Key aspects of a Bill to reform the Scottish civil courts have been questioned by the Scottish Parliament’s Justice Committee in a report published this week.
The Courts Reform (Scotland) Bill seeks to make major changes to the Scottish civil court system following a review which called the system “slow, inefficient and expensive”.
The Bill’s measures include the creation of a new office of ‘summary sheriff’ to cover a restricted range of civil and criminal matters and the establishment of a Scotland-wide court, intended to deal with personal injury cases.
But, in welcoming the general principles of the Bill, the Committee raised concerns about increasing the monetary threshold for an action in the sheriff court from £5,000 to £150,000.
Committee Convener Christine Grahame MSP said: “There can be no doubt from the evidence we heard that reform of the Scottish civil court system is long overdue. However, our Committee is not convinced that some of the measures in the Bill will necessarily achieve what is hoped.
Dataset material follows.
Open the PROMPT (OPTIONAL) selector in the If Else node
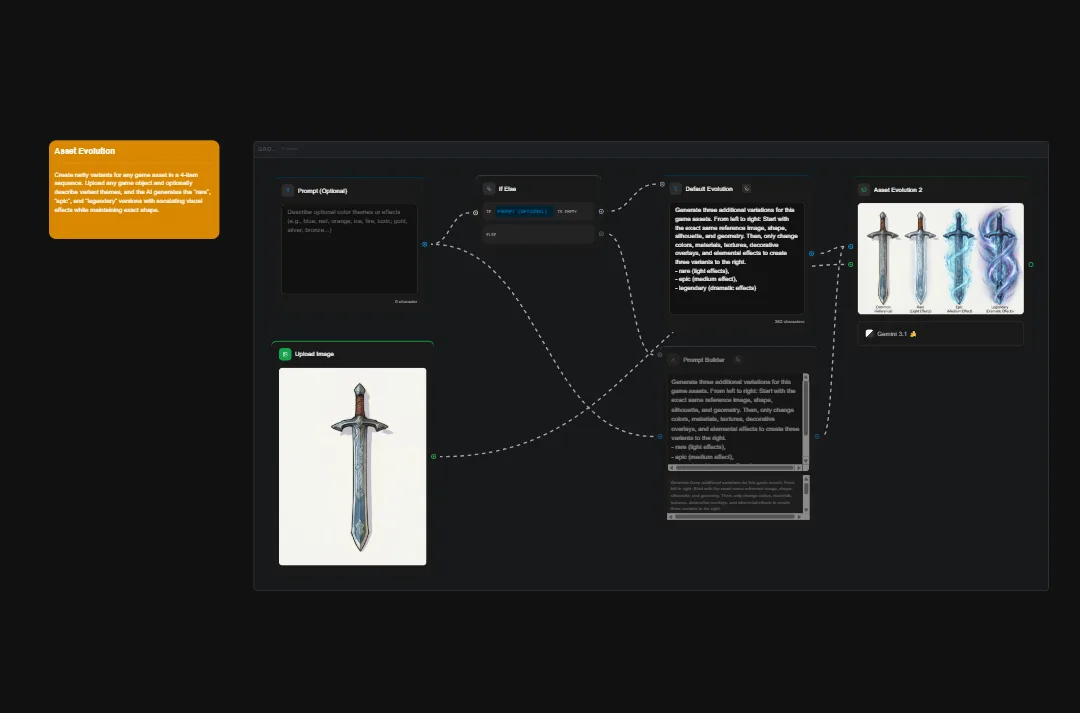Viewport: 1080px width, 713px height. tap(523, 212)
“Improving access to justice is a key part of the Bill. Freeing up the Court of Session to deal with the most serious cases is a step in the right direction. However, raising the monetary threshold from £5,000 to the proposed £150,000 raised questions about whether this is too great a leap.
“Not only would these reforms perhaps restrict access to counsel, but there are concerns about the capacity of sheriff courts to deal with the increase in cases. Our Committee recommends that the Scottish Government give serious consideration to lowering the monetary limit.”
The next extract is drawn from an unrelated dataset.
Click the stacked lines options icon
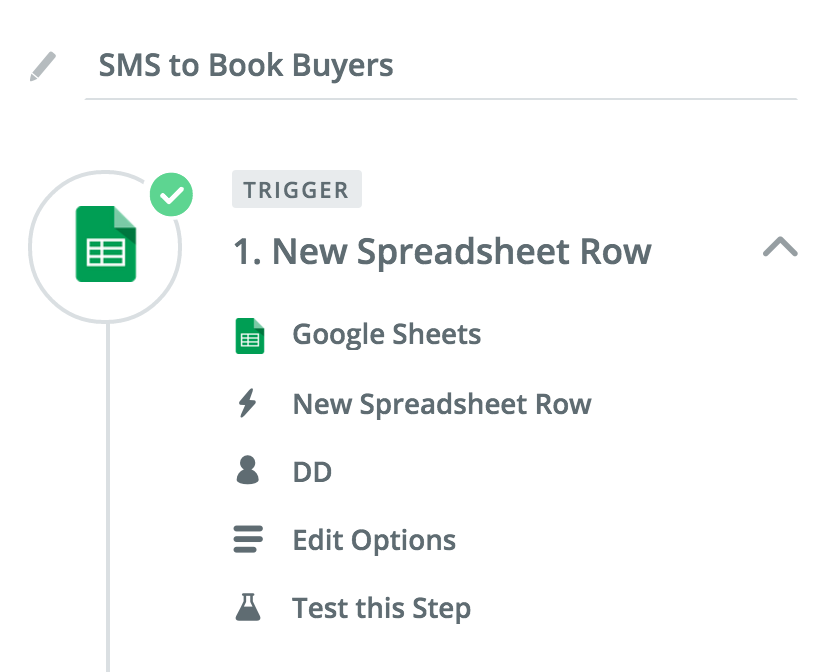 pyautogui.click(x=248, y=540)
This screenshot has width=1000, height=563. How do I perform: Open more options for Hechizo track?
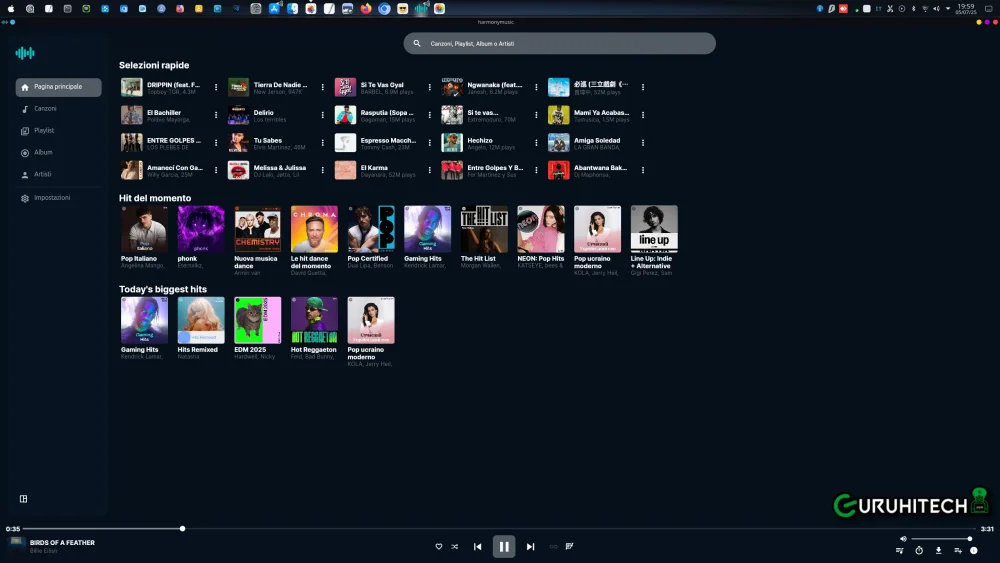(x=537, y=143)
The Committee welcomed proposals to create a nationwide Sheriff Appeal Court, but considered that all appeals should be heard by sheriffs principal rather than sheriffs as their judgments would apply throughout Scotland.
It also heard evidence on the role honorary sheriffs play in rural areas where a sheriff may not be available. Whilst agreeing the position of honorary sheriff should be abolished, the Committee asked for assurances that rural and remote areas will not be disadvantaged by this approach.